2026-05-09
llama.cpp lands Gemma 4 26B-A4B NVFP4 (b9080) and MiMo-V2.5 attention kernels (b9085)
llama.cpp b9080–b9085 add native Gemma 4 26B-A4B NVFP4 (52 tok/s on Spark, 82 GB free for KV) and MiMo-V2.5 flash-attention tiles for d_kq=192/d_v=128 GQA shapes.
In a 48-hour window between May 8–9, 2026, llama.cpp shipped two highly relevant releases for DGX Spark operators: native NVFP4 support for Google’s Gemma 4 26B-A4B MoE, and flash-attention kernels for Xiaomi’s MiMo-V2.5 (310B sparse MoE).
b9080 — Gemma 4 26B-A4B NVFP4 native
PR #22804 (merged May 8, 18:42 UTC, signed-off by NVIDIA’s ynankani) adds native GGUF conversion for Gemma 4 26B-A4B NVFP4. Architecture: 25.2B total / 3.8B active per token MoE — frontier multimodal capability (image-in, text-out) at sub-A3B compute. Until this PR, community NVFP4 conversions required hand-patching scale tensors, which broke on every model-weight refresh.
Measured on DGX Spark (community benchmark in the PR thread): 52 tok/s single-user, 16.5 GB used, 82 GB free for KV cache. That free-memory number is the headline. With 82 GB available, Gemma 4 26B-A4B can hold a context window beyond 1M tokens at NVFP4 — enough for whole-codebase agents on a single Spark.
b9085 — MiMo-V2.5 attention kernels
PR #22812 (merged May 9, 03:28 UTC) adds flash-attention MMA tiles for d_kq=192 / d_v=128. These are the head dimensions used by Xiaomi’s MiMo-V2.5 (310B sparse MoE, 15B active, 1M context, omnimodal). MiMo-V2.5 itself is too large for a single Spark — but the attention kernel ships independently and is reusable for any model that uses GQA with the same head shape.

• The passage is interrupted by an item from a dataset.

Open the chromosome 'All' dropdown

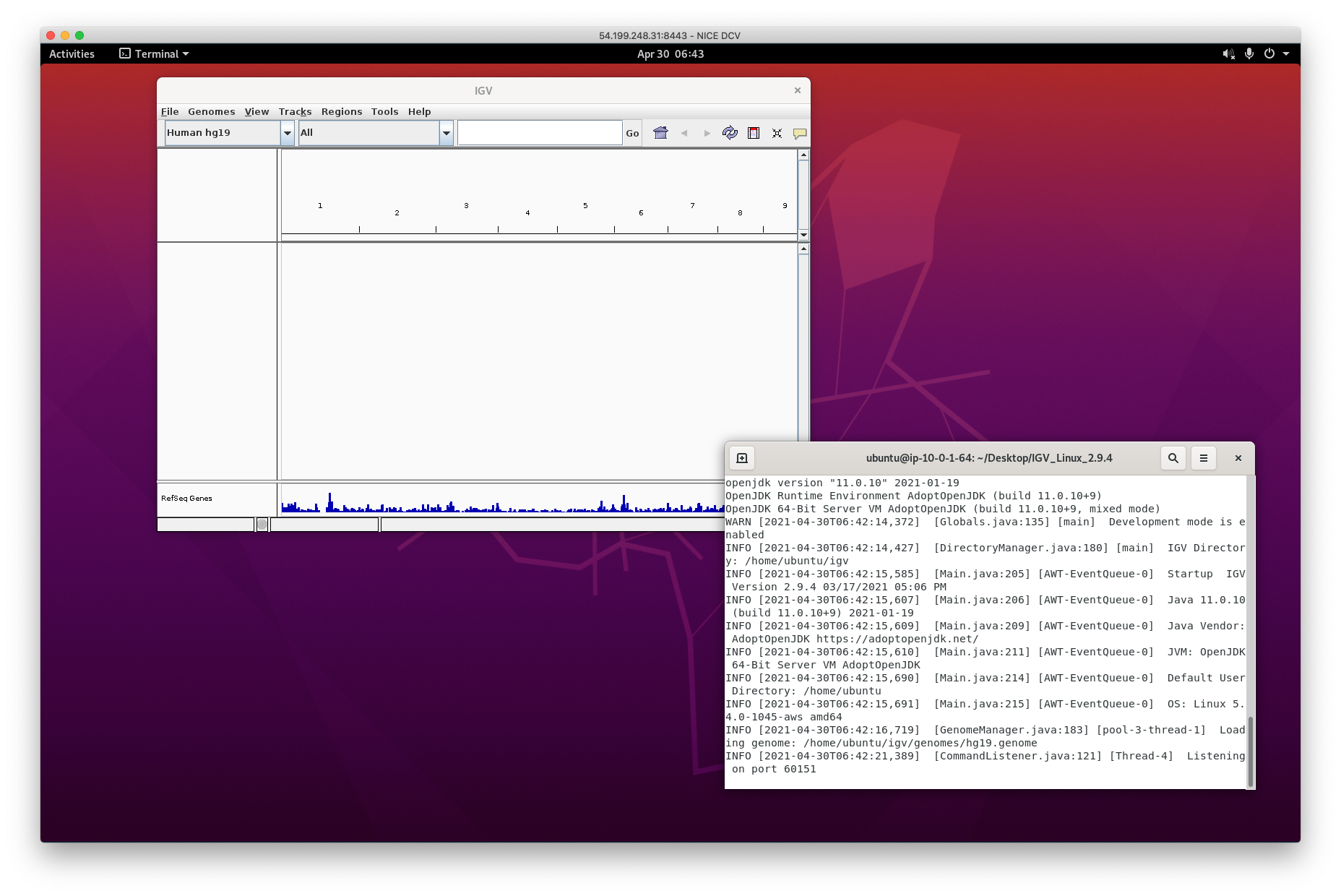tap(446, 133)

In practice: future open-weights models scaling beyond 100B parameters with similar GQA configurations now have a CUDA-optimized fast path on Blackwell consumer hardware without waiting for upstream patches.
Adjacent improvements in the same window
- b9075 — CUDA snake-activation fusion (reduces kernel launches in MoE routers)
- b9066 —
out_prodbatched cuBLAS GEMM (faster training-style outer products, useful for in-context fine-tuning) - b9082 — L2_NORM Hexagon HTP kernel (relevant if you offload draft models to Qualcomm DSP rigs paired with Spark)
The cadence here is notable: NVIDIA staff are actively contributing to llama.cpp main, not just maintaining a downstream fork. NVFP4 fixes that took weeks to bubble up in early 2026 are now landing within days of being filed.
What to do
# Rebuild llama.cpp at b9080 or later
cd llama.cpp && git fetch && git checkout b9085
cmake -B build -DGGML_CUDA=ON -DCMAKE_CUDA_ARCHITECTURES=121 \
-DLLAMA_CURL=OFF -DGGML_NATIVE=ON
cmake --build build --config Release -j
# Pull Gemma 4 26B-A4B NVFP4 from NVIDIA's HF org
huggingface-cli download nvidia/Gemma-4-26B-A4B-NVFP4 \
--local-dir ~/models/gemma4-26b-a4b-nvfp4
# Bench
./build/bin/llama-bench -m ~/models/gemma4-26b-a4b-nvfp4/Gemma-4-26B-A4B-NVFP4.gguf \
--n-gpu-layers 99 --flash-attn -p 512,2048 -n 128
Compare your numbers to the 52 tok/s reference. If you see lower, check that --flash-attn is engaged (look for FA: 1 in the log) and that you’re at b9080+ — pre-b9080 builds use the legacy NVFP4 path that runs ~30–35% slower.